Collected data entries
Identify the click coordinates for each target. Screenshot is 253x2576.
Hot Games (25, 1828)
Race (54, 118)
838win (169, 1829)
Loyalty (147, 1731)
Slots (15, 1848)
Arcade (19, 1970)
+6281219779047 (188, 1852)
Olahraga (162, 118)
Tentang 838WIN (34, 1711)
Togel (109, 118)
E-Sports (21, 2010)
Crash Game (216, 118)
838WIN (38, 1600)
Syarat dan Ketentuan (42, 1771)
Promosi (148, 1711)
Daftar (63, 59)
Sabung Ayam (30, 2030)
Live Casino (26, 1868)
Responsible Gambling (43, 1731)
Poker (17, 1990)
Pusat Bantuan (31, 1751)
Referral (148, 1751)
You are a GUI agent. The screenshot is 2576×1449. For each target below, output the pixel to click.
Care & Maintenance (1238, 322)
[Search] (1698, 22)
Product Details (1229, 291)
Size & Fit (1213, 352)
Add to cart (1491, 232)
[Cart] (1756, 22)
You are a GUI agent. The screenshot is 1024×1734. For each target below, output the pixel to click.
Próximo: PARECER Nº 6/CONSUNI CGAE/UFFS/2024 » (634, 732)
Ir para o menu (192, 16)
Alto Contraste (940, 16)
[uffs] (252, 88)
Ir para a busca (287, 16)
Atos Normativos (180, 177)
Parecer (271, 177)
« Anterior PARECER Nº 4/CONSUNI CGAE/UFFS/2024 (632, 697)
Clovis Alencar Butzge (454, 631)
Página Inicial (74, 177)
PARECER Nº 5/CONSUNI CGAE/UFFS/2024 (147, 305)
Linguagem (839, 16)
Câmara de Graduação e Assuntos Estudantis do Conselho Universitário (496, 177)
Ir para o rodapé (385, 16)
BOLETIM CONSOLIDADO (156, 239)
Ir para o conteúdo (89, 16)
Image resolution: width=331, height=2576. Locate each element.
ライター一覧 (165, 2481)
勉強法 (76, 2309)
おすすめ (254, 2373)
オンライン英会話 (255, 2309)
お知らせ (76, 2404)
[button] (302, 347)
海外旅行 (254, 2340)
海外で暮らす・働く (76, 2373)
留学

What you will do
All that belongs in the answer is the run of lines above from the line containing "Promosi (148, 1711)" through the line containing "Ir para o menu (192, 16)", exactly as written.

Your solution
Promosi (148, 1711)
Daftar (63, 59)
Sabung Ayam (30, 2030)
Live Casino (26, 1868)
Responsible Gambling (43, 1731)
Poker (17, 1990)
Pusat Bantuan (31, 1751)
Referral (148, 1751)
You are a GUI agent. The screenshot is 2576×1449. For each target below, output the pixel to click.
Care & Maintenance (1238, 322)
[Search] (1698, 22)
Product Details (1229, 291)
Size & Fit (1213, 352)
Add to cart (1491, 232)
[Cart] (1756, 22)
You are a GUI agent. The screenshot is 1024×1734. For each target below, output the pixel to click.
Próximo: PARECER Nº 6/CONSUNI CGAE/UFFS/2024 » (634, 732)
Ir para o menu (192, 16)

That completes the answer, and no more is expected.